Unlike the IT sector that is not heavily dependent on surface transport, quality of healthcare service can be limited by traffic and hartals. The last thing the fledgling medical tourism industry in India wants is bad press on a couple of foreign patients in ambulances that were stuck in traffic for several hours due to a political party’s rally.
From airports, and high ways, hassle free environments for patients’ relatives, efficient law and order and judiciary reforms, there is quite a bit where improvements can and needs to be made on the support infrastructure to make medical tourism work well in India.

Privacy of Patient Information

One area that is understated in discussions around healthcare services in India is confidentiality of patient data and regulations related to privacy and security of patient data in India.

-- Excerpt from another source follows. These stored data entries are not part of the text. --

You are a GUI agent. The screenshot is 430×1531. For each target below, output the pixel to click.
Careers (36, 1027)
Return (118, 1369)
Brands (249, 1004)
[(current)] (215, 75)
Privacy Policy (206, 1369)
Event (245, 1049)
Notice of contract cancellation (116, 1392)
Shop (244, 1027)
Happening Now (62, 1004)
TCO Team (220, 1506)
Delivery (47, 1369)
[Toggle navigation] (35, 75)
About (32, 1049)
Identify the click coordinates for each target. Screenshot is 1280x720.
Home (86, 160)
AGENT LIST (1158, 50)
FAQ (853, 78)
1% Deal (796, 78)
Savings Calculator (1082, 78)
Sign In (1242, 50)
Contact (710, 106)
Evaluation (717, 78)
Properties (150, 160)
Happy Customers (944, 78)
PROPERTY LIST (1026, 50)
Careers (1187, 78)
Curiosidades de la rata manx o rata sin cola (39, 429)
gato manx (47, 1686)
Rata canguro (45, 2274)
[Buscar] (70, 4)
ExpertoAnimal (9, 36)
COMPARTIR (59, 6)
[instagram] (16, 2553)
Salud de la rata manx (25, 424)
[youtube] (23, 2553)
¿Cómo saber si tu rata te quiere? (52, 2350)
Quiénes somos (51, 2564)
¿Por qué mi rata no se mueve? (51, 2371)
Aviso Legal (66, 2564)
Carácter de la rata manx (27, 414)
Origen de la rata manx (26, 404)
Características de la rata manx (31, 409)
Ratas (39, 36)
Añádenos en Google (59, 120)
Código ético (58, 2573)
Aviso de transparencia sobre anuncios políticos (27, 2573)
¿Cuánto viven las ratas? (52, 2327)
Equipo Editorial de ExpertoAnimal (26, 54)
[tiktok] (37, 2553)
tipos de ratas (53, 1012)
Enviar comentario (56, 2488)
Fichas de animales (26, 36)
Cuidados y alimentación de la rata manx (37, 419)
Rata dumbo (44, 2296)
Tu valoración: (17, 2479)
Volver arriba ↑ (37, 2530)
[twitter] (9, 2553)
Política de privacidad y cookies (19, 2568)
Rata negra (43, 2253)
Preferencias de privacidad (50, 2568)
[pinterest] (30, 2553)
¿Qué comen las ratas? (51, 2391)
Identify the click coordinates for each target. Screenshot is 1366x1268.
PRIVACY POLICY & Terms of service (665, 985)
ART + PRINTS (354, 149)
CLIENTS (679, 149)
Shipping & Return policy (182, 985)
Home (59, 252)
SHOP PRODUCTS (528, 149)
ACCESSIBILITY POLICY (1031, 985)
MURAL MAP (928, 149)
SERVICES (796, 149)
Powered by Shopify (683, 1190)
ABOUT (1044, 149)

A good start would be to adopt HIPAA and other privacy standards in India.

Role of IT standards

Finally, adopting and adapting of Information technology systems and standards that are in vogue in the developed world would be required to ease the administrative processes involved in cross border care and integration with the medical records in the country of origin.

Consolidation in the Indian provider market gaining momentum

Consolidation in the provider sector in India will continue as larger provider groups try to expand their presence across the country. We would see several large to medium standalone hospitals losing out in the highly competitive market,unable to leverage the economies of scale that the provider chains can achieve.

There is potential for increase in mergers and acquisitions as provider chains go on a shopping spree flush with cash raised from the market.
However the debt service burden of distressed hospitals may make them less attractive for acquisitions.

In the coming years hospitals would attempt to supplement falling margins by going after medical tourism revenues. Once again, undifferentiated stand alone hospitals may not able to exploit this to the fullest as they would be way behind the provider chains in brand management, operational efficiency and customer service.